### [INFORMATION SHOWN]
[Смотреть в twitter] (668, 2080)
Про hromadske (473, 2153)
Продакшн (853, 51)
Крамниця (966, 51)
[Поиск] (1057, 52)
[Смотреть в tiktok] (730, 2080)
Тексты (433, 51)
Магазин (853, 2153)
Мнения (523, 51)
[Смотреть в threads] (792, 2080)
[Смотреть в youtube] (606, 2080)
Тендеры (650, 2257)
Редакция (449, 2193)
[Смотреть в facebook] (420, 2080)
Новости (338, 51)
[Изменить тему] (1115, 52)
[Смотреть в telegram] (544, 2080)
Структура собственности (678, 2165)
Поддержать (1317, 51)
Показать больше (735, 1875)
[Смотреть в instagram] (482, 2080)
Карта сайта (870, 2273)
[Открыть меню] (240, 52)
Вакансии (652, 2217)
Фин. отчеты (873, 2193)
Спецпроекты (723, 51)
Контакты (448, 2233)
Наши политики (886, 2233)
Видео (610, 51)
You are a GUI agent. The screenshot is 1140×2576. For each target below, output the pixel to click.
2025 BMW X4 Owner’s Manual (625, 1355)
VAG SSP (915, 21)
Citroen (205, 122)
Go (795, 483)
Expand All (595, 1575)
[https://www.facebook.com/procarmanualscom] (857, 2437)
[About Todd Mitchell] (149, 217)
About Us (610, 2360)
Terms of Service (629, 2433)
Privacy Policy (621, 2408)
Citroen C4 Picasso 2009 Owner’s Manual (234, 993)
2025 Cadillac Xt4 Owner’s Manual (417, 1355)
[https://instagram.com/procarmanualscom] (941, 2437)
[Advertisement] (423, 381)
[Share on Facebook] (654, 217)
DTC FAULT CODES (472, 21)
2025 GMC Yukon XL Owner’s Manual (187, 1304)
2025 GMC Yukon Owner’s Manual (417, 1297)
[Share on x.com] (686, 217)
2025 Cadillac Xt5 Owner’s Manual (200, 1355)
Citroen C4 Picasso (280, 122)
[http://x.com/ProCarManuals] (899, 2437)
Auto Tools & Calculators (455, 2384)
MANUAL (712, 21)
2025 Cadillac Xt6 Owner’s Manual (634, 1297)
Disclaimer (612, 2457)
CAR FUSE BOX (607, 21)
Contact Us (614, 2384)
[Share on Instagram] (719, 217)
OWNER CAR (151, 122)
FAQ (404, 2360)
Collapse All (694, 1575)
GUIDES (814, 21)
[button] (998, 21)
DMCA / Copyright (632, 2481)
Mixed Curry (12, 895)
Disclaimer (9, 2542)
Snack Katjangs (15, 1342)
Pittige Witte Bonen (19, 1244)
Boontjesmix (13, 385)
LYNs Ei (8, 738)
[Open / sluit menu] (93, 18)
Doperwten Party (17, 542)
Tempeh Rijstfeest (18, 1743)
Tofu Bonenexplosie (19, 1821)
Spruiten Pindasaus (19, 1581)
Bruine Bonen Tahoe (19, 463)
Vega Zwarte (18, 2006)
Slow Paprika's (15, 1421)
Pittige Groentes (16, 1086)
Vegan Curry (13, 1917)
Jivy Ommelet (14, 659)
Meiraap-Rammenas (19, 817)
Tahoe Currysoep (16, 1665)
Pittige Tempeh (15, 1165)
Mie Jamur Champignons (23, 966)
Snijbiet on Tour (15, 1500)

### [WHAT TO WORK ON]
Up to and including the line that contains "Карта сайта (870, 2273)", restate each line of the material above word for word, beginning with its first line.

### [RESPONSE TO THIS EXERCISE]
[Смотреть в twitter] (668, 2080)
Про hromadske (473, 2153)
Продакшн (853, 51)
Крамниця (966, 51)
[Поиск] (1057, 52)
[Смотреть в tiktok] (730, 2080)
Тексты (433, 51)
Магазин (853, 2153)
Мнения (523, 51)
[Смотреть в threads] (792, 2080)
[Смотреть в youtube] (606, 2080)
Тендеры (650, 2257)
Редакция (449, 2193)
[Смотреть в facebook] (420, 2080)
Новости (338, 51)
[Изменить тему] (1115, 52)
[Смотреть в telegram] (544, 2080)
Структура собственности (678, 2165)
Поддержать (1317, 51)
Показать больше (735, 1875)
[Смотреть в instagram] (482, 2080)
Карта сайта (870, 2273)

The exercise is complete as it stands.